### Task to complete
Output all of the data below without changing a word, and exclude the pictures.

Data listing START

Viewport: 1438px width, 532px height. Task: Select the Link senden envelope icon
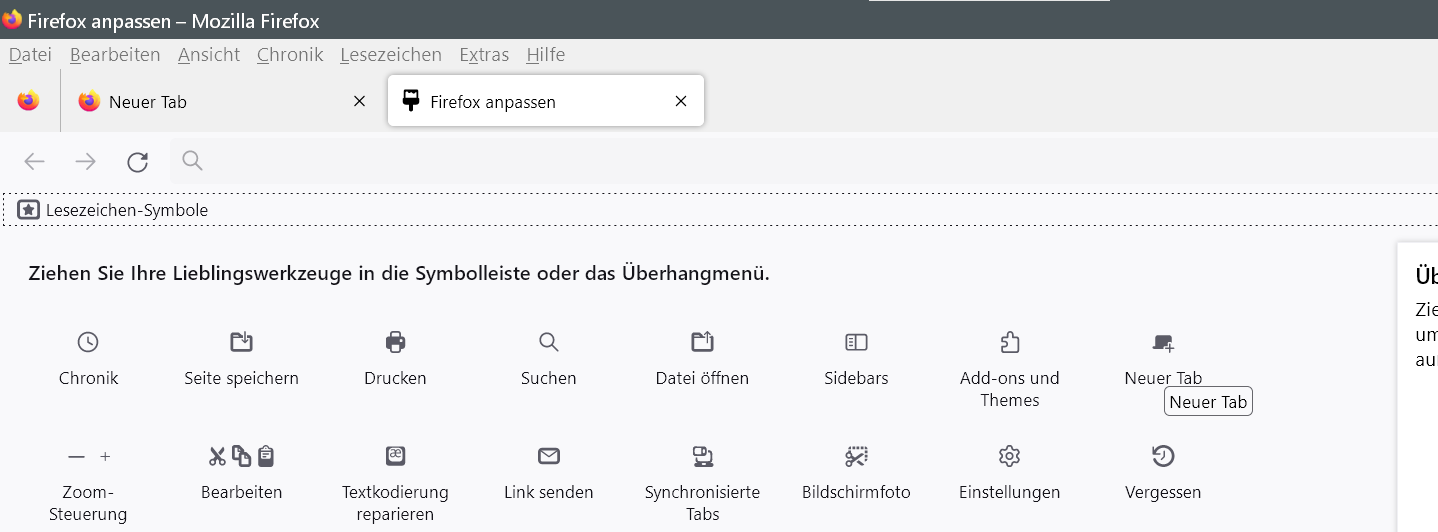tap(548, 457)
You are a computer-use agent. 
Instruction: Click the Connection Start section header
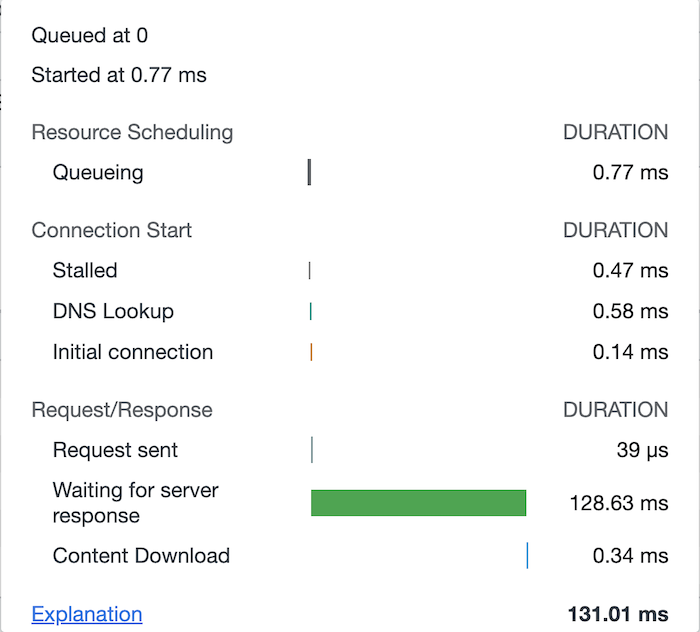point(112,230)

Data listing END

### Task solution
Viewport: 1438px width, 532px height. Task: Select the Link senden envelope icon
tap(548, 457)
You are a computer-use agent. 
Instruction: Click the Connection Start section header
point(112,230)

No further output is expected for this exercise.